- **Document extract**
"U Got the Look" is a song by American musician Prince. It opens the second disc of Prince's double album Sign o' the Times (1987), and became the album's runner-up chart single. Musically, the song is a standard 12-bar rock song with emphasis on the contrast between heavy drum beats by a Linn LM-1 drum machine and Sheila E.'s live percussion, and a vastly distorted almost completely saturated guitar sound. Although not credited on the single release, the song also features Scottish recording artist Sheena Easton. Prince sings in his sped-up "Camille" voice, although the song was not intended for the Camille album. The lyrics recite the familiar "boy versus girl in the World Series of love" line. (Coincidentally, the 1987 World Series came to Prince's hometown of Minneapolis a few months after the song was released.)

- **Data excerpt**
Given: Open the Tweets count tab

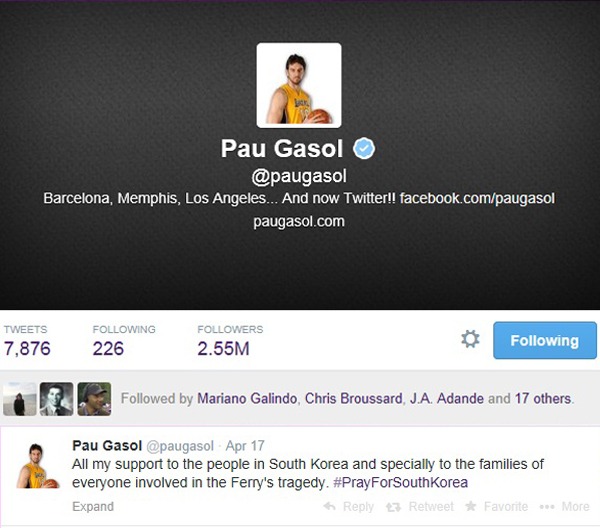Looking at the screenshot, I should (27, 341).
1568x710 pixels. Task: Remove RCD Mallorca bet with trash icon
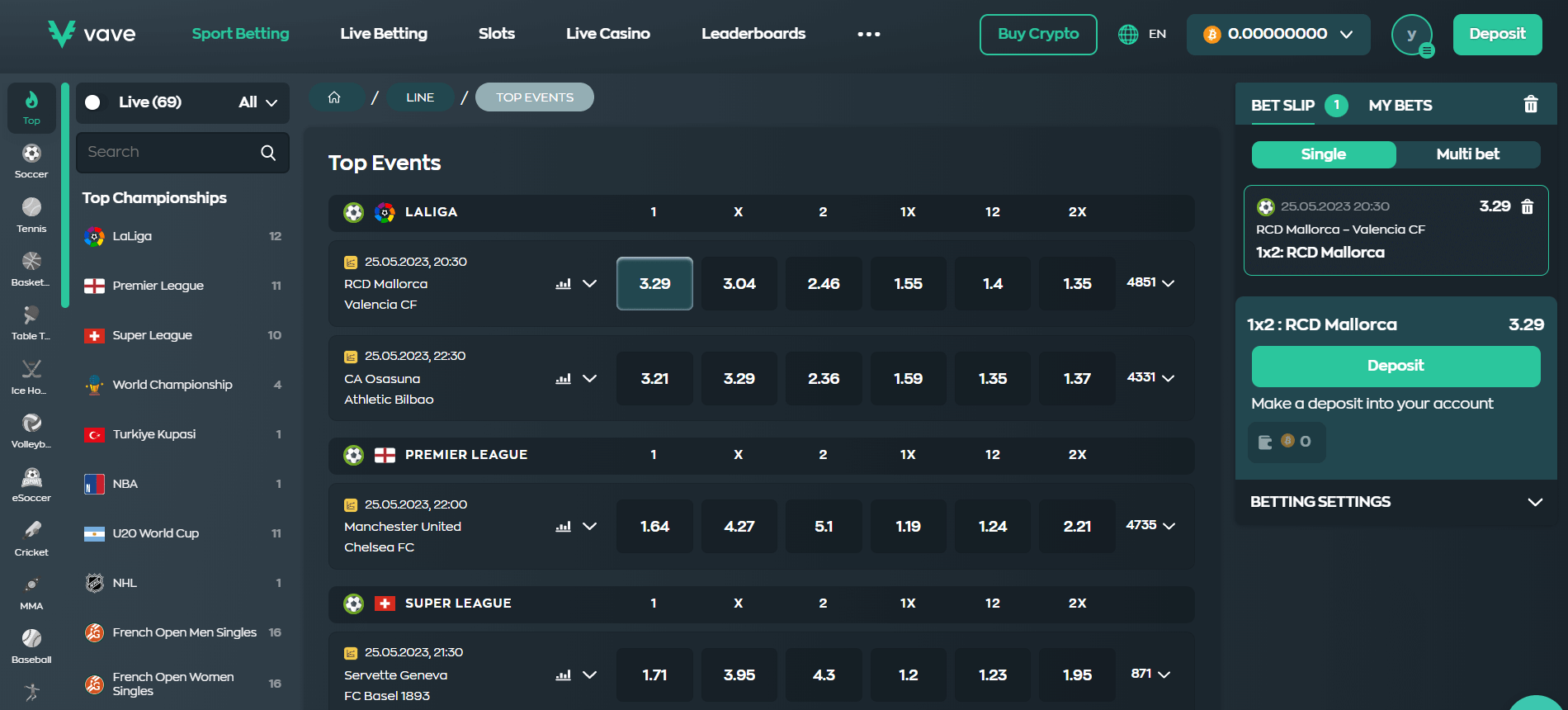click(x=1527, y=206)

- **Problems to work on**
1. Answer these questions from the text on "U Got the Look," marking each answer with its letter:
(a) Which drum machine produces the song's heavy drum beats?
(b) Which Scottish recording artist features on the song without credit on the single release?
(c) In which city did the 1987 World Series take place?
2. Supply the next part of the text on Prince's song "U Got the Look," picking up after its final sentence.
The data comes from a separate source.

- **Final results**
1.
(a) A Linn LM-1.
(b) Sheena Easton.
(c) Minneapolis, Prince's hometown.

2.
The music video for the song featuring Sheena Easton was filmed in Paris, France, and was directed by American music video director David Hogan. It was included in the film Sign "☮" the Times, and features the intro from the extended version of the song. The entire video is portrayed to be a dream sequence by Prince, dozing off in his dressing room. In the United States, the single went to number 2 on the Billboard Hot 100 singles tally, the week of October 17, 1987, right behind "Lost in Emotion" by Lisa Lisa and Cult Jam. The single stayed in the top 10 of the chart for six weeks.

The extended version of the song (called the "Long Look") is similar to the video but has an additional musical section in the middle of the song with Sheena Easton's vocal, and continues for a few more seconds instead of fading out at the end. The "Long Look" was included on the Ultimate compilation album in 2006.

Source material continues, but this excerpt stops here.